Since the death of pianist Esbjorn Svensson in summer 2008, a few months before the release of e.s.t.'s Leucocyte (ACT Music, 2008)an album which seemed to promise a second revolutionary stage in the Swedish group's musicfans have been obliged to look elsewhere for rock-infused reorientations of the piano trio tradition. There have been plenty of places to look, but nowhere quite like e.s.t. itself. Inevitably, attention has focused on the surviving members of the trio, bassist Dan Berglund and drummer Magnus Öström. Separately or together, where would the two musicians now head?
So far as Berglund's Tonbruket is concerned, the answer is: not in a jazz direction. Or at least, not in a direction that many people would yet recognize as jazz. Berglund's own playing is unchangeddeliciously heavy, making extensive use of electronic effects, and with a preference for bowed over plucked lines. But the collective direction has more to do with progressive rock than it does with jazz. There's less e.s.t. in Dan Berglund's Tonbruket than there is Emerson, Lake & Palmer.

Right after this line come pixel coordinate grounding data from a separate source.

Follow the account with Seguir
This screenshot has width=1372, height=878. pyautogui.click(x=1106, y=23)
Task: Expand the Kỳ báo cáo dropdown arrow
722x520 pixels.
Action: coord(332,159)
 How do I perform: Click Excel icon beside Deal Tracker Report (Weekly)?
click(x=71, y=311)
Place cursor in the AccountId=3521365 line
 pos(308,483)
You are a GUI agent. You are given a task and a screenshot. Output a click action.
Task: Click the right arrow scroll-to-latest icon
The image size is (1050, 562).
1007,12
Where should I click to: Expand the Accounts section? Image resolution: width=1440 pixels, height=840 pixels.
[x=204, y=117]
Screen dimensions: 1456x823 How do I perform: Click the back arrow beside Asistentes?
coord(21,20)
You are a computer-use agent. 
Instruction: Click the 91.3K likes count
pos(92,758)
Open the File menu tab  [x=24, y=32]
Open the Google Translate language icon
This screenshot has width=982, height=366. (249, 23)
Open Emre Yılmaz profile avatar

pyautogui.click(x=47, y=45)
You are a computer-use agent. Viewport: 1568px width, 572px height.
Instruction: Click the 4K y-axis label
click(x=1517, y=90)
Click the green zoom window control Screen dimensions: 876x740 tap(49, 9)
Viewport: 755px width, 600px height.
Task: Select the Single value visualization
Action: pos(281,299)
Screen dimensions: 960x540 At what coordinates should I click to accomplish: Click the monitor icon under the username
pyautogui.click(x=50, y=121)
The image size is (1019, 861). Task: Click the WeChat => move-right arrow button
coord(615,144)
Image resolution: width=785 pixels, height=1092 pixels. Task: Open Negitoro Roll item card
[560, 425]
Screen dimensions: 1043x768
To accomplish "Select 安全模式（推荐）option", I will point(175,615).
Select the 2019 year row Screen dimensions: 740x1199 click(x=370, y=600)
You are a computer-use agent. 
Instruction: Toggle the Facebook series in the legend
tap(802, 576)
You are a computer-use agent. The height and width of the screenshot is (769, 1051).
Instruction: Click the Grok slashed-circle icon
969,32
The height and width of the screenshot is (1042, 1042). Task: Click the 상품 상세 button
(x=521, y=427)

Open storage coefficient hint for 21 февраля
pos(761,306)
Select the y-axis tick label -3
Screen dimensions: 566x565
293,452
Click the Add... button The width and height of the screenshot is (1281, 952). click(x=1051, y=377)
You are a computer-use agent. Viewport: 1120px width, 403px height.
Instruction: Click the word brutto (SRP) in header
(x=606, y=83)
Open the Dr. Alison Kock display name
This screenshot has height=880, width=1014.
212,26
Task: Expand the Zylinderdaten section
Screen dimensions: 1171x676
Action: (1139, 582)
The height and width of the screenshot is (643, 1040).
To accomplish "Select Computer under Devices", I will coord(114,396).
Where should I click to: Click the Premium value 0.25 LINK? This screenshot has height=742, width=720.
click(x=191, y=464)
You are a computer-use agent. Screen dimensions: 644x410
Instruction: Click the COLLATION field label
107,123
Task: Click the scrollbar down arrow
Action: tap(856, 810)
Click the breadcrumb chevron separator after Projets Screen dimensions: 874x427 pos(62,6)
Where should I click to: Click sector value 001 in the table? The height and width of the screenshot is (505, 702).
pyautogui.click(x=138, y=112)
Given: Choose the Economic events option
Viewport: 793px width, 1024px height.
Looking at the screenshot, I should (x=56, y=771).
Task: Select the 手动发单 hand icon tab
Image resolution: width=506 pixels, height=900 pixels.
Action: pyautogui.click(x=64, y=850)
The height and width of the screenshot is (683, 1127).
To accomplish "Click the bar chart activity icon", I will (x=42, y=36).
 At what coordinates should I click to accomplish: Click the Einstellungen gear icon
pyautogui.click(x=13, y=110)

Key to the music is guitarist Johan Lindström, who Berglund first played with in the early 1990s in saxophonist Per Texas Johansson's band. Lindstrom's signature lap- and pedal-steel guitars, augmented by a range of other acoustic and electric fretboards, all looped and layered over Berglund's bass lines, define the group's sound. Lindström also took a lead role in mixing the album.
Keyboard player Martin Hederos, a founder member of the punk-psychedelic band The Soundtrack Of Our Lives, comes from a more solidly rock background. He generally takes a supportive role to Lindström's, but steps forward on his own, prettily melodic "Song For E." Drummer Andreas Werliin has roots in rock, folk and jazz, and was recently heard as part of saxophonist Mats Gustafsson's trio Fire! on the fierce free-jazz album You Liked Me Five Minutes Ago (Rune Grammofon, 2009). With Tonbruket he takes more beat-centric route.
The three most explicitly prog rock tracks are Hederos' opening "Sister Sad," Berglund's "Sailor Waltz" and Lindström's "Monstrous Colossus." At close on 10 minutes, "Sailor Waltz" is the longest track on the album, and its masterpiece. Hederos is first to solo; his piano treated to sound more like a Malian ngoni (lute) than a keyboard. Lindström follows on pedal-steel, which itself frequently sounds more like a theremin. Berglund's sinewy bowed bass prefaces a return to the wistful theme. Berglund's "Cold Blooded Music," culminating in a maelstrom of colliding loops, is the track most resonant of Leucocyte. Lindström's jaunty hoedown, "Gi Hop," is relatively brief and inconsequential, but delightfully so.
Sister Sad; Stethoscope; Sailor Waltz; Gi Hop; The Wind And The Leaves; Wolverine Hoods; Monstrous Colossus; Song For E; Cold Blooded Music; Waltz For Matilda.
Johan Lindström: acoustic and electric guitars, lap- and pedal-steel guitars, piano (10); Martin Hederos: piano, pump organ, violin, keyboards, accordion; Dan Berglund: double bass; Andreas Werliin: drums.